With regard to the plication system, results have been more promising. A randomized single blind prospective multicenter trial in 2006 did demonstrate greater cessation of PPI treatment in the treatment arm compared to sham (50% vs. 20%, p = 0.002) and with greater improvement in esophageal pH compared to sham.11 von Renteln in 2009 demonstrated 63% of patients had symptomatic improvement.12 Daily PPI use was eliminated in 69% of patients at 12 months. Khajanchee performed a meta-analysis of 266 patients that demonstrated a decreased in DeMeester score with 32% of patients resulting in a normal range. However, the company lost funding, and the device is no longer available.13
Injection of inert products into the LES also has been tried. Plexiglas, Gatekeeper Reflux Repair System, and the Enteryx are some of the products in this category. Plexiglas inserted polymethylmethacrylate (PMMA) into the submucosa of the LES to decrease transient relaxation of the sphincter. Enteryx injected 8% ethylene vinyl alcohol in dimethyl sulfoxide and micronized tantalum powder into the muscular layer of the LES.14 The compound hardened after injection. This procedure was associated with serious complications including injection into the mediastinum, embolization to the kidney, pericarditis, and aortoesophageal fistula, which resulted in withdrawal from the market. The Gatekeeper used a soft, pliable, biocompatible, hydrophilic prosthesis into the submucosa of the LES. Upon insertion, it absorbs water and expands, creating bulk and decreasing compliance of the LES. A randomized sham-controlled blinded multicenter study demonstrated no improvement in outcomes at 6 months.15 This, too, was withdrawn from the market.

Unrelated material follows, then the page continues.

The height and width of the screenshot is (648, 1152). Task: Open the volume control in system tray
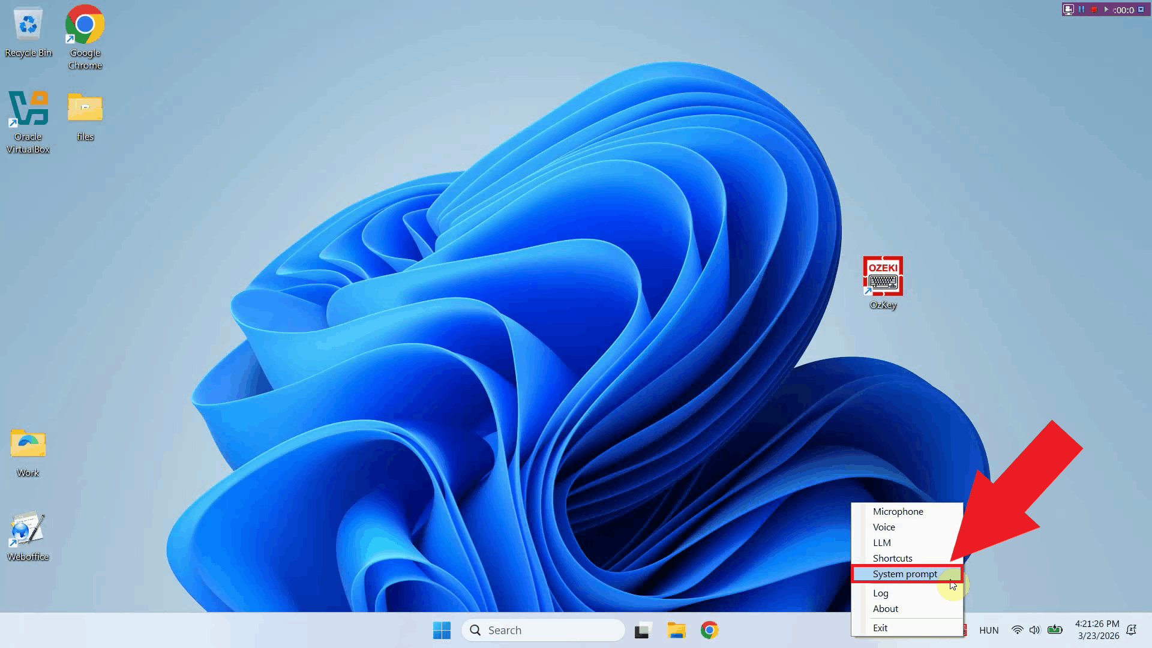(1036, 630)
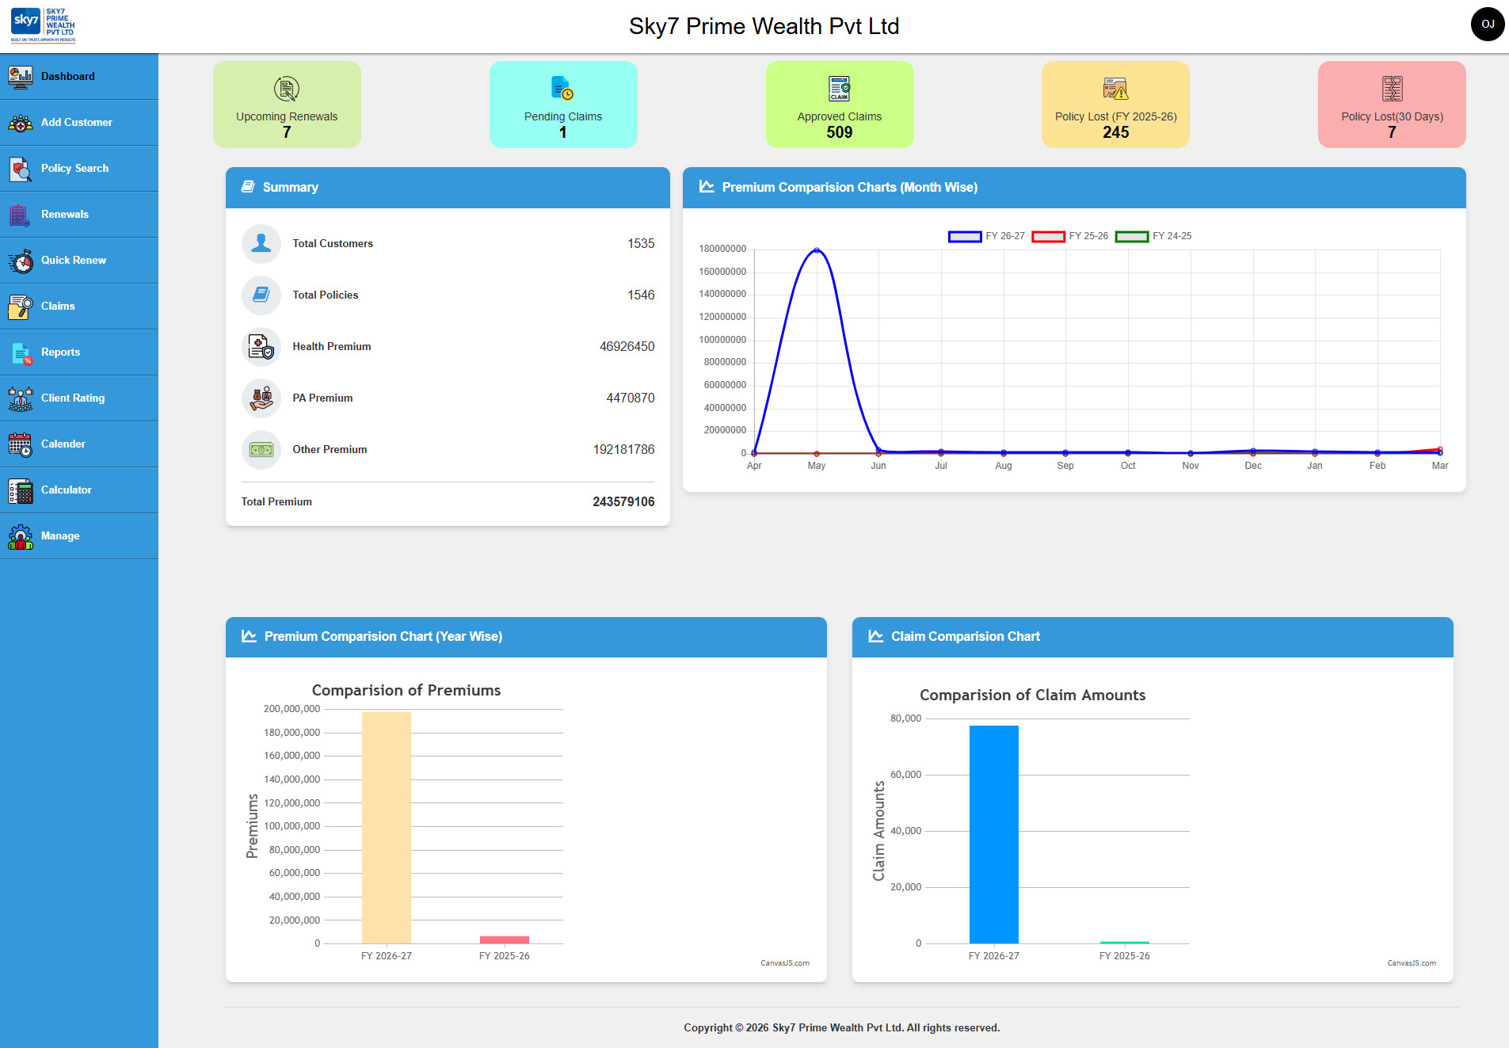
Task: Open the Calender icon in sidebar
Action: tap(20, 444)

The most recent entry into the endoscopic antireflux therapy is the EsophyX device by endogastric solutions. The goal of this device is to produce a 270-degree partial fundoplication. A large tubular device is placed over the endoscope and through the mouth into the esophagus. Once in the stomach, the end of the device is advanced and the tip closed such that it is facing the GE junction. A helical device is anchored to the Z-line. Using this anchor, the GE junction is then pulled into the open device and closed. The gastric fundus is approximated to the distal intra-abdominal lumen by the device. Two stylets are used to deploy two polypropylene H-shaped fasteners that are supposed to traverse from the gastric mucosa to the esophageal mucosa, thereby securing the shape. The device is opened and then rotated, and the sequence repeated until fasteners are placed from the posterior lesser curvature to the anterior lesser curvature and an omega-shaped 270-degree wrap is formed, ideally of 2 cm length. Small hiatal hernias can also reportedly be reduced by using suction traction on the device.